[[ Excerpt provided open ]]
Haley: And that’s incredible. And I think there you’re seeing a lot of attorneys it’s really digging in. And I think that this ties back to your earlier I said, understanding the business because how they’re capitalized, who is working with them, it would obviously play into what these guidelines are. So imagine that that comes back in is like, how does the lawyer partner with and understand the business so that they can give that advice?

Scott: Absolutely. This is the main certification of PPP. Given the economic uncertainty this loan is necessary to support the ongoing operations of my business. Yeah, there’s No way you can certify or, or advise a client and how they should think about that statement or certification unless you really know the business and you really are a partner to the business and into the CEO. That’s it’s extraordinarily important.

Haley: Well, and I, I can’t believe like we’re pretty much almost out of time. So I’ll ask one more question before I turn it over to our next panel. But so what you know, as businesses, think and position themselves to exit this, you really focused in on how to build the culture of your company to add to this, what would be the advice you give for people right now, in this process? What can they do to best position themselves to take the next step to move out as we move through everything?
[[ Excerpt provided closed ]]
[[ Stored data open ]]
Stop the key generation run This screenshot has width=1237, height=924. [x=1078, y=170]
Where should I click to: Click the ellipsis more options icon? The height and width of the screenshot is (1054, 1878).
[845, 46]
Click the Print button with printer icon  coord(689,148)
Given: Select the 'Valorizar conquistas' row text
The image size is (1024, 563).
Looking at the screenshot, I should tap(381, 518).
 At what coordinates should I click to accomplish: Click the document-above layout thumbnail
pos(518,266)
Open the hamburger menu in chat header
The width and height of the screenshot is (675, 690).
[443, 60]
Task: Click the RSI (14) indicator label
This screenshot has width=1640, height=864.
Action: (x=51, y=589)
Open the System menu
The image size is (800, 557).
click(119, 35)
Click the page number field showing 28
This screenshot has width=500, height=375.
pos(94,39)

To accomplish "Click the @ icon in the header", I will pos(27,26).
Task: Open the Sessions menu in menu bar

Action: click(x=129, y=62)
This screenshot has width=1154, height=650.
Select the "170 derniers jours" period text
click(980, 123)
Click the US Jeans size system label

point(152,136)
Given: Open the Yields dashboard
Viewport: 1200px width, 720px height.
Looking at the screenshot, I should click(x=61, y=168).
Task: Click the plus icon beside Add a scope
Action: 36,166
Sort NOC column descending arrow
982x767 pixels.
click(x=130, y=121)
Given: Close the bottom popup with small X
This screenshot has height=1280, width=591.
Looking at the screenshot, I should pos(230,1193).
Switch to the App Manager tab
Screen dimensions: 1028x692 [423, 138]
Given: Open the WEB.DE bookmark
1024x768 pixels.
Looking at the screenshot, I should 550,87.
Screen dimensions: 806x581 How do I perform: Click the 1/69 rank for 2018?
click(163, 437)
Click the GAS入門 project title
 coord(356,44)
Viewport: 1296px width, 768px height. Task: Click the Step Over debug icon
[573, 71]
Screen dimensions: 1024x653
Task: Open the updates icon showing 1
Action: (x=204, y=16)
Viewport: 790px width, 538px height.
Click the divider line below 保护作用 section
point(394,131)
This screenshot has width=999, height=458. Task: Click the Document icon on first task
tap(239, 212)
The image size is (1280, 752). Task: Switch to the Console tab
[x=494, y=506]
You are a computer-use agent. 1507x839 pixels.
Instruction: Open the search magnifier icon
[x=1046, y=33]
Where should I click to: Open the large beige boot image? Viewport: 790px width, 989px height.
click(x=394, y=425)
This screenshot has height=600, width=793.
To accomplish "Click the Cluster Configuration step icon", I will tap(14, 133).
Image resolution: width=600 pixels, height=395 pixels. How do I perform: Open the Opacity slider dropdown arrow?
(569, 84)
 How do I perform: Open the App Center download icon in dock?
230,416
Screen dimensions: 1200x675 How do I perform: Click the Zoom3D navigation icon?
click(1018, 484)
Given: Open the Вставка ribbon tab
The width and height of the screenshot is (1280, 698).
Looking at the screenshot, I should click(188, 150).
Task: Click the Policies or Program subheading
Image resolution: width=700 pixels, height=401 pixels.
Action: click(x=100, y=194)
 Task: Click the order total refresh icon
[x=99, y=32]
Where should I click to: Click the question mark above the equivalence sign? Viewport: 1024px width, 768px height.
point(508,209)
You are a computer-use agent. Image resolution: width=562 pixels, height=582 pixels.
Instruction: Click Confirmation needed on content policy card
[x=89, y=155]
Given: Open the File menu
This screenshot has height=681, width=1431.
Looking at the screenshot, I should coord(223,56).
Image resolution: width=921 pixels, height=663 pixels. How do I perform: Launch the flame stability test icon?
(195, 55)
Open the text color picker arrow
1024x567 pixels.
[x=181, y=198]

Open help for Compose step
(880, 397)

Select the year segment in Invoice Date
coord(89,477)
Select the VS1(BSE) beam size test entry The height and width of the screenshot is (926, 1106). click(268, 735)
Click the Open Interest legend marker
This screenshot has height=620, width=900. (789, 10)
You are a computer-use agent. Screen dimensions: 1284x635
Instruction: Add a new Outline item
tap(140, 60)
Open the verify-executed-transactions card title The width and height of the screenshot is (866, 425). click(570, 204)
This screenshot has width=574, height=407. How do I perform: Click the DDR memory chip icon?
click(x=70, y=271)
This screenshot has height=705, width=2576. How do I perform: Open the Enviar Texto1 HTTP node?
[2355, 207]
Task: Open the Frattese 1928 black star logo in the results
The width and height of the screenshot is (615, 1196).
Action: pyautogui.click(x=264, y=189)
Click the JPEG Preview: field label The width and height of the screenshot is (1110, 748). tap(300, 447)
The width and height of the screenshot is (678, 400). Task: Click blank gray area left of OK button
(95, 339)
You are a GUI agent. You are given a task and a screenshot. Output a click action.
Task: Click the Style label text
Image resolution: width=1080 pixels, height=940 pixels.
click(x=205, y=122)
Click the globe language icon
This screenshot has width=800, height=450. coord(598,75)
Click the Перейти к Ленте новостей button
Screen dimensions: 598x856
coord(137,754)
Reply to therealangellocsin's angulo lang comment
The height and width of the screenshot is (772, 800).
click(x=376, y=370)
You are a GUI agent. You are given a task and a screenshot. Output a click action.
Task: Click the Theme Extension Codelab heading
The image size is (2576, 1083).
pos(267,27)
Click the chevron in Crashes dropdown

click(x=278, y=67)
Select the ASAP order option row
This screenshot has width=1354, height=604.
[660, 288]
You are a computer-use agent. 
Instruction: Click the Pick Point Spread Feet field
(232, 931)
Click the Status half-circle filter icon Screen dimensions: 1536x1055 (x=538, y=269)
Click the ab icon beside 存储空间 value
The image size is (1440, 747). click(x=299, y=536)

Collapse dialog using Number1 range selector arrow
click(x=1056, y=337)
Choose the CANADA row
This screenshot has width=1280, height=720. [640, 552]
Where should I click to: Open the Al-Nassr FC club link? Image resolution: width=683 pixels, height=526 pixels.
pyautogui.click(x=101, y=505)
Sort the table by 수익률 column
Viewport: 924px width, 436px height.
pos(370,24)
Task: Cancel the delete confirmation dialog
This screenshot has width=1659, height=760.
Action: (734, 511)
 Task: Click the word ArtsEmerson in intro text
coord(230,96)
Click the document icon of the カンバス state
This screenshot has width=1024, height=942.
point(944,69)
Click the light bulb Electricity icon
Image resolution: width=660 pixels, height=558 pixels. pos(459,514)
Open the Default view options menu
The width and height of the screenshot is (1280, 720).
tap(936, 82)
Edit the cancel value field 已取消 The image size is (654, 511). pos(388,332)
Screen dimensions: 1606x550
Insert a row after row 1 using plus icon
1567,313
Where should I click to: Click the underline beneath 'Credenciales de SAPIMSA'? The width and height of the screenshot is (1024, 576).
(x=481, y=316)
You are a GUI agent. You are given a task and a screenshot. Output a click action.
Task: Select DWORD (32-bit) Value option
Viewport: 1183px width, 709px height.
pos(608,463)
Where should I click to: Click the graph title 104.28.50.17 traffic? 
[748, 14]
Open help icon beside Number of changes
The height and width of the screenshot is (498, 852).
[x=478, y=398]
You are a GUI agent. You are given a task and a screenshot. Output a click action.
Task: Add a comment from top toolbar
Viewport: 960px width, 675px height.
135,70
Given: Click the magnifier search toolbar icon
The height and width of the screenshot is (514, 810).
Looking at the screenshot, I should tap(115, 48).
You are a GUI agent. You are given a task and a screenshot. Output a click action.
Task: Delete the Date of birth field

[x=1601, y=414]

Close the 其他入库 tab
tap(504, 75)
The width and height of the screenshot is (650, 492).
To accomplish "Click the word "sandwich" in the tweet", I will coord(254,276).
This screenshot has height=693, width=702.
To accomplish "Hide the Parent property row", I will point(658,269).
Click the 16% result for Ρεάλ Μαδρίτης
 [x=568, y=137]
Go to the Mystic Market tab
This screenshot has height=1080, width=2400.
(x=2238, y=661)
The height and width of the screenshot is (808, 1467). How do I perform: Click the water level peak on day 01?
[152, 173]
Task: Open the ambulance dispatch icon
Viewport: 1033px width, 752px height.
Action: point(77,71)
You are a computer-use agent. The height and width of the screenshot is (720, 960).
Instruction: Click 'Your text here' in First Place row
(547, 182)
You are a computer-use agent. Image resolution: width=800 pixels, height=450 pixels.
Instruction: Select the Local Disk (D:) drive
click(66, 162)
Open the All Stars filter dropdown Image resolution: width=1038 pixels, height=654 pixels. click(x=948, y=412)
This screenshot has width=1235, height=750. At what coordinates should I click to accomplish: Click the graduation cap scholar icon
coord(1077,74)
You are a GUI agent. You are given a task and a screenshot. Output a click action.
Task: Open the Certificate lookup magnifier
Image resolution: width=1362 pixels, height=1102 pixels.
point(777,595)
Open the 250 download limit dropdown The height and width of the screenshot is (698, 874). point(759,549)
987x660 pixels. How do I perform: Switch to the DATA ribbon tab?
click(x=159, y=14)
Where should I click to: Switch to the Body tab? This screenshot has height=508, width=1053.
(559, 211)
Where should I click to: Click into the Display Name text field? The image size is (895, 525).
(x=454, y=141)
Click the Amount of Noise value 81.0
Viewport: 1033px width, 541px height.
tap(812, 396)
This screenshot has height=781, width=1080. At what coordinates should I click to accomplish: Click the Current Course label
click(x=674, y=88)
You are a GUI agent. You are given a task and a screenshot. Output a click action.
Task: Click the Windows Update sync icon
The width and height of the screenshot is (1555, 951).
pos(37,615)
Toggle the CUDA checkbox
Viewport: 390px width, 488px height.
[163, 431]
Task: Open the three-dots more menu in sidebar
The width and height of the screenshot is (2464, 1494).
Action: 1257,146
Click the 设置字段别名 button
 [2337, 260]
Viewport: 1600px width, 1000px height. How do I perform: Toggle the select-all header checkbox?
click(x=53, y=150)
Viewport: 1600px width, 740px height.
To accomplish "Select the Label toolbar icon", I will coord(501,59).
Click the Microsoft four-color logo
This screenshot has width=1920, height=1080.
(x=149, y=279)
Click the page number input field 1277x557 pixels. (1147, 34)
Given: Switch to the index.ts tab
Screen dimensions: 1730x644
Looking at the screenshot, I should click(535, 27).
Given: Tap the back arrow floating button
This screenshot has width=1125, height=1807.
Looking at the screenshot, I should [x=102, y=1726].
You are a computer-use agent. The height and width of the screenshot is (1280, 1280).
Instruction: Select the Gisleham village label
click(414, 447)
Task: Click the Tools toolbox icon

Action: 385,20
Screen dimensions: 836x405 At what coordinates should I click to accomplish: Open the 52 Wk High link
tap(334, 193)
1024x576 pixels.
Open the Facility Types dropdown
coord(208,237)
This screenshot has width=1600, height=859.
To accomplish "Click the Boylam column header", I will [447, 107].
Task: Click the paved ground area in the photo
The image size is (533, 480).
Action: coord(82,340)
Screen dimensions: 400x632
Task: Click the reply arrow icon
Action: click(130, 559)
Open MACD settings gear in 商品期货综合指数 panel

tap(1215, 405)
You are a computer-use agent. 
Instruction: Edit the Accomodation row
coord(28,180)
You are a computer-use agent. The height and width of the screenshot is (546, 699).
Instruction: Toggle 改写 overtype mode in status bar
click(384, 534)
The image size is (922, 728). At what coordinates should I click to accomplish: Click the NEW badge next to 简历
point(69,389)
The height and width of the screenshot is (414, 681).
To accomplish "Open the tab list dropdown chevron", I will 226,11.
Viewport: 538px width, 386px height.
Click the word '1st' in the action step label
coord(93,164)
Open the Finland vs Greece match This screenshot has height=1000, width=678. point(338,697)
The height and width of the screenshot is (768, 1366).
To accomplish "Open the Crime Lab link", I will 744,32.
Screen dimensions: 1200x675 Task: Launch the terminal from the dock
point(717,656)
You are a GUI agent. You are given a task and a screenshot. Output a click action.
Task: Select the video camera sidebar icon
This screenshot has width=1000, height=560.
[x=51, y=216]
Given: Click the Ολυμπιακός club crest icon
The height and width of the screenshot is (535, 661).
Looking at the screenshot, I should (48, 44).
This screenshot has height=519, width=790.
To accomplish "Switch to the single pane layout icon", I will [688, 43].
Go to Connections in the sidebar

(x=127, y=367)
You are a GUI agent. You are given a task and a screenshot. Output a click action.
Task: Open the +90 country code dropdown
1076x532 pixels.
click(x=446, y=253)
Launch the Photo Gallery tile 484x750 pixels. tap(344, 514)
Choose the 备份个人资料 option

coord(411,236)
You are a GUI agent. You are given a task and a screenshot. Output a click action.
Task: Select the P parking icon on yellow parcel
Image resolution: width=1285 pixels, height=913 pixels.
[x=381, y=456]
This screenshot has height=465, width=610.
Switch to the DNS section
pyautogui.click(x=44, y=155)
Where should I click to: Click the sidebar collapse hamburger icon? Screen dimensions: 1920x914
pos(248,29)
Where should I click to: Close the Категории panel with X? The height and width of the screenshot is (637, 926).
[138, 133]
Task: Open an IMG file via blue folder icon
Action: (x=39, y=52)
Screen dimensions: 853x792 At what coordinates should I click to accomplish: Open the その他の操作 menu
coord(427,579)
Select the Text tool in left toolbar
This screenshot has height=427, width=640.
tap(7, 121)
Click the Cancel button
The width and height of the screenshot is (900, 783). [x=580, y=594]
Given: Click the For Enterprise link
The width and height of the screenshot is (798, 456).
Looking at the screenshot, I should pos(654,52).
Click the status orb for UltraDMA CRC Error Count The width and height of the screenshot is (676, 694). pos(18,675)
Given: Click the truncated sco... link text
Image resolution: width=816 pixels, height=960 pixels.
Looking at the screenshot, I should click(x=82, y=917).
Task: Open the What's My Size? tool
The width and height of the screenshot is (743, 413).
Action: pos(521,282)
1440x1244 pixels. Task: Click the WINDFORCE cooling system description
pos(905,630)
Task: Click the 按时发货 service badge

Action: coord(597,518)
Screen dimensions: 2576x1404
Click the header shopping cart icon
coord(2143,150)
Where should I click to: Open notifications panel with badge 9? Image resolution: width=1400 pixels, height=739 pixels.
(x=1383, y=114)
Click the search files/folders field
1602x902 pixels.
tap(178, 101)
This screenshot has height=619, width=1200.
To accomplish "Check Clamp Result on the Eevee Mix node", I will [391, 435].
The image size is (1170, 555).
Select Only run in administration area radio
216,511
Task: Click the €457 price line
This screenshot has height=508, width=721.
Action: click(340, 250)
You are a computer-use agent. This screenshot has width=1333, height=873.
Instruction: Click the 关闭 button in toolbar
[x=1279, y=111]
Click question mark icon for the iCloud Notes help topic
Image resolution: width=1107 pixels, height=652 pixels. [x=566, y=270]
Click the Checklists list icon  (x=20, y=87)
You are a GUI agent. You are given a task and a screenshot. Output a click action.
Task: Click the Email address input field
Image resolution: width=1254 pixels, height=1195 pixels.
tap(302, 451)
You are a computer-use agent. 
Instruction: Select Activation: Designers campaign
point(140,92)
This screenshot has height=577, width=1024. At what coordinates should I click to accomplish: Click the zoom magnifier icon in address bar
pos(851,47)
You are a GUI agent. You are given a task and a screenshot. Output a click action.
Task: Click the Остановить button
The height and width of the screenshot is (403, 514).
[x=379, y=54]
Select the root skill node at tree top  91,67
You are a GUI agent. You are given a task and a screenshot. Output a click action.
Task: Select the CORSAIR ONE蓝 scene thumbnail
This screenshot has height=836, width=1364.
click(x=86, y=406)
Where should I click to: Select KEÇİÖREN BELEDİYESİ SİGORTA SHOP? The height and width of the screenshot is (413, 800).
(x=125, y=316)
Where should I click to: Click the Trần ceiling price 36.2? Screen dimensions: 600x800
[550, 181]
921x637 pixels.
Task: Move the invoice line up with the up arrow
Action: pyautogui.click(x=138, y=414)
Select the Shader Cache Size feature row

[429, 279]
[[ Stored data closed ]]
Task 1 → In the conversation excerpt, what does Scott call the main certification of PPP?
Task 2 → According to the conversation excerpt, why must a lawyer understand a client's business to advise on the PPP certification?

Response 1 → The certification that, given the economic uncertainty, the loan is necessary to support the ongoing operations of the business.

Response 2 → How the business is capitalized and who is working with it directly affect how the guidelines apply. Scott says there is no way to advise a client on the certification unless the lawyer truly knows the business and acts as a partner to it and to the CEO.